"There are more than a hundred thousand American horses here,"
observed the Lieutenant. "They are very good horses."
Later on I stopped to stroke the soft nose of a black horse as it
stood trembling near a battery of heavy guns that was firing steadily.
It was American too. On its flank there was a Western brand. I gave it
an additional caress, and talked a little American into one of its
nervous, silky ears. We were both far from home, a trifle bewildered,
a bit uneasy and frightened.
And now it was the battlefield--the flat, muddy plain of Ypres. On the
right bodies of men, sheltered by intervening groves and hedges, moved
about. Dispatch riders on motor cycles flew along the roads, and over
the roof of a deserted farmhouse an observation balloon swung in the
wind. Beyond the hedges and the grove lay the trenches, and beyond
them again German batteries were growling.
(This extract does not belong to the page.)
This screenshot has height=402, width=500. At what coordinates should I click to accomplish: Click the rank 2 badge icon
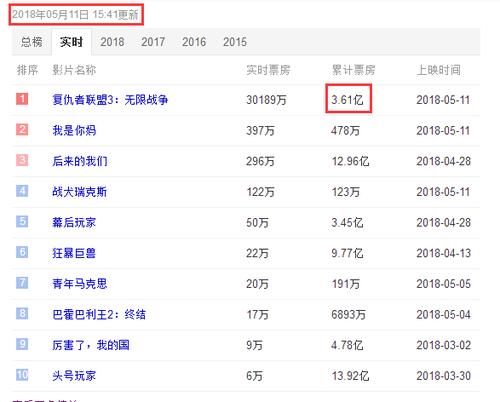coord(22,129)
Their shells, however, were
not bursting anywhere near us.
The balloon was descending. I asked permission to go up in it, but
when I saw it near at hand I withdrew the request. It had no basket,
like the ones I had seen before, but instead the observers, two of
them, sat astride a horizontal bar.
The English balloons have a basket beneath, I am told. One English
airship man told me that to be sent up in a stationary balloon was the
greatest penalty a man could be asked to pay.